Confesso que tenho sentimentos ambíguos em relação a tudo isso. Como professor de Humanas, conheço o perfil ideológico de muitos dos meus colegas. Pessoalmente, por vocação ética e científica, defendo uma abordagem das ciências humanas pautada na neutralidade axiológica, na investigação cuidadosa dos fenômenos sociais e no uso de métodos quantitativos e qualitativos. Não sou neutro, mas reconheço a responsabilidade da vocação de ensinar e fazer ciência.
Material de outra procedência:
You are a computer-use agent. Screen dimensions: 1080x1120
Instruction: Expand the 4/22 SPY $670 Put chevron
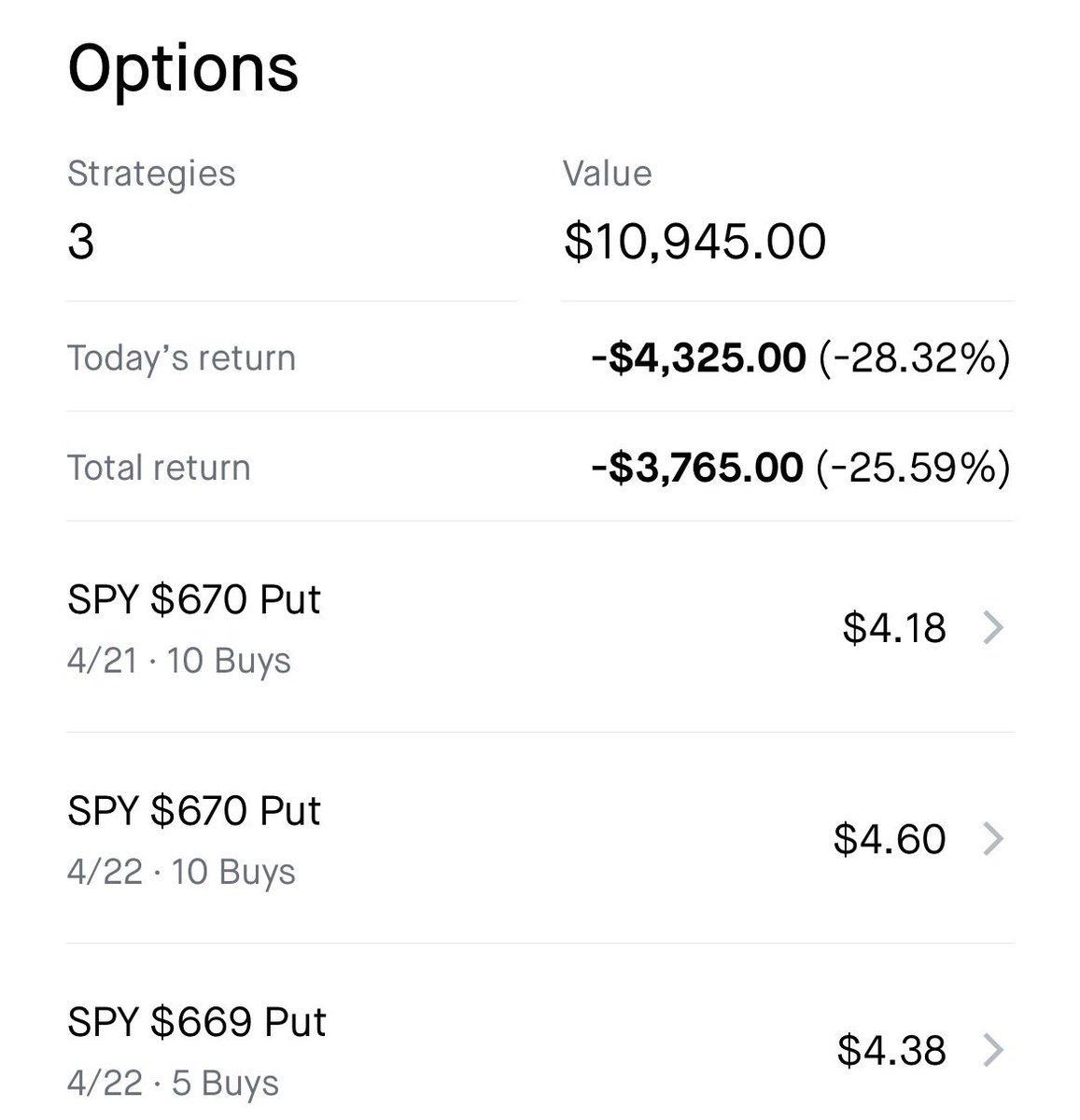(993, 839)
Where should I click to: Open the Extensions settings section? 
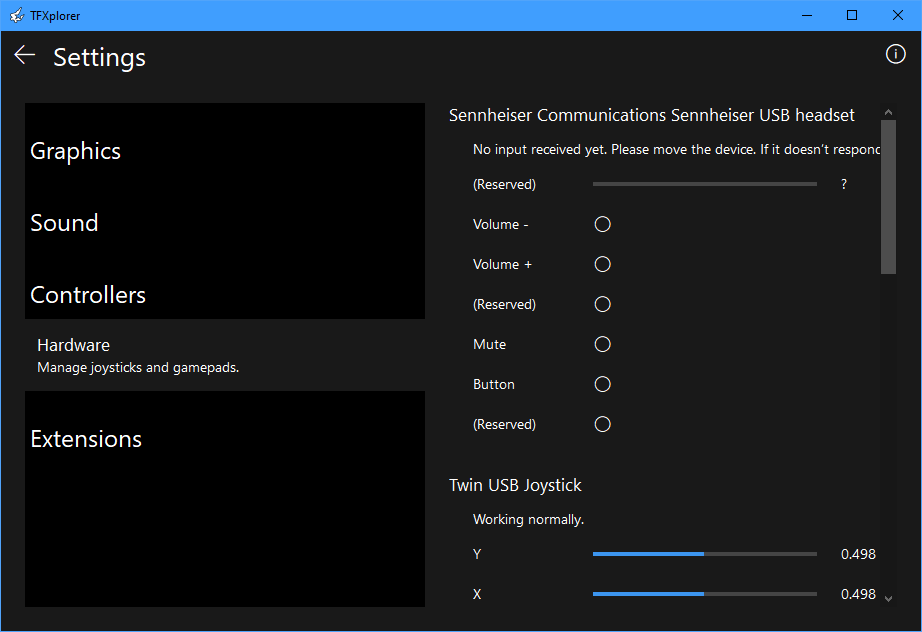(x=86, y=439)
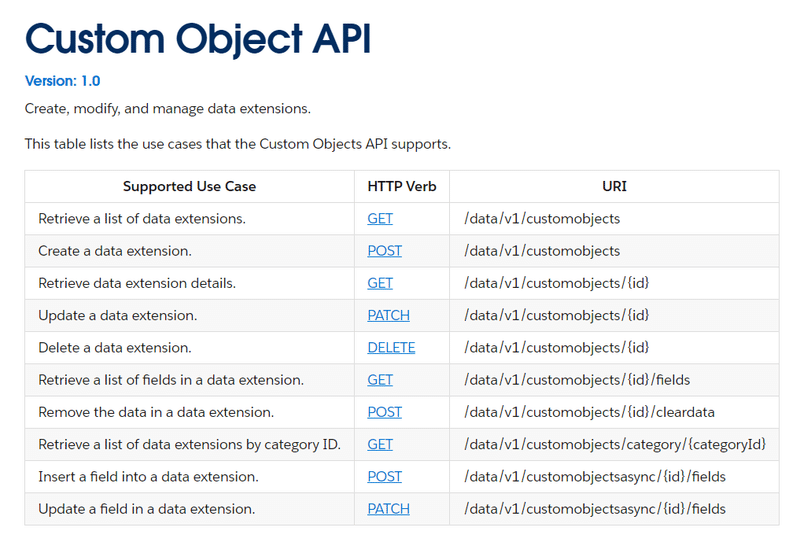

Há, por outro lado, abordagens da teoria crítica, e não se pode negar o caráter emancipatório inerente a esse tipo de teoria. Teóricos críticos não defendem a neutralidade axiológica, mas a revolução, pois partem do fato de que a sociedade se estrutura entre opressores e oprimidos.
A prática de filmar aulas não surgiu de um mero capricho; trata-se de uma reação da sociedade civil aos excessos cometidos em muitas cátedras da área de Humanas
No entanto, há uma diferença profunda entre teóricos críticos cientificamente comprometidos e o proselitismo ideológico de muitos professores em sala de aula. A prática de filmar aulas não surgiu de um mero capricho; trata-se de uma reação da sociedade civil aos excessos cometidos em muitas cátedras da área de Humanas. É um bom caminho? Tenho minhas dúvidas. De qualquer forma, tem mobilizado um olhar diferente para a universidade.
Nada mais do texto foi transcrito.